John J. Cannell's late 1980's “Lake Wobegon” reports suggested widespread deliberate educator manipulation of norm-referenced standardized test (NRT) administrations and results, resulting in artificial test score gains. The Cannell studies have been referenced in education research since, but as evidence that high stakes (and not cheating or lax security) cause test score inflation. This article examines that research and Cannell's data for evidence that high stakes cause test score inflation. No such evidence is found. Indeed, the evidence indicates that, if anything, the absence of high stakes is associated with artificial test score gains. The variable most highly correlated with test score inflation is general performance on achievement tests, with traditionally low-performing states exhibiting more test score inflation—on low-stakes norm-referenced tests—than traditionally high-performing states, regardless of whether or not a state also maintains a high-stakes testing program.
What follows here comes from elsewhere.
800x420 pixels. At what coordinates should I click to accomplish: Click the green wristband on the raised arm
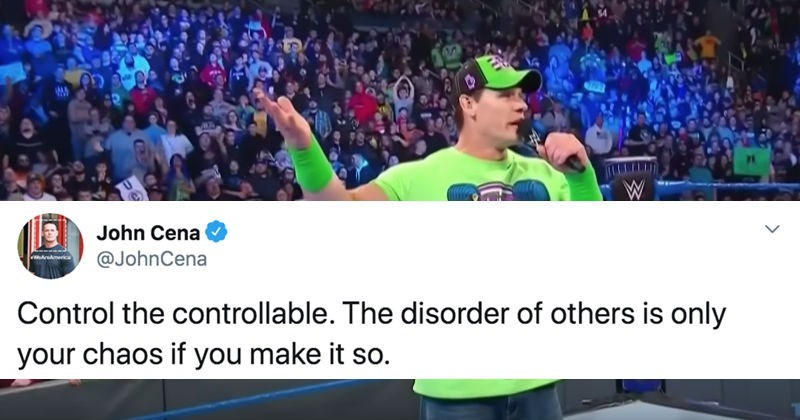[311, 164]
The unsupported high-stakes-cause-test-score-inflation hypothesis seems to derive from the surreptitious substitution of an antiquated definition of the term “high stakes” and a few studies afflicted with left-out-variable bias. The source of test-score inflation is lax test security, regardless the stakes of the assessment.

What causes test-score inflation? Comparing two theories

Teaching to the test: A very large red herring

The Source of Lake Wobegon [slide show]

The Rocky Score-line of Lake Wobegon

Measuring up: What educational testing really tells us. (book review)

The Source of Lake Wobegon

The Source of Lake Wobegon [Updated] (pdf file)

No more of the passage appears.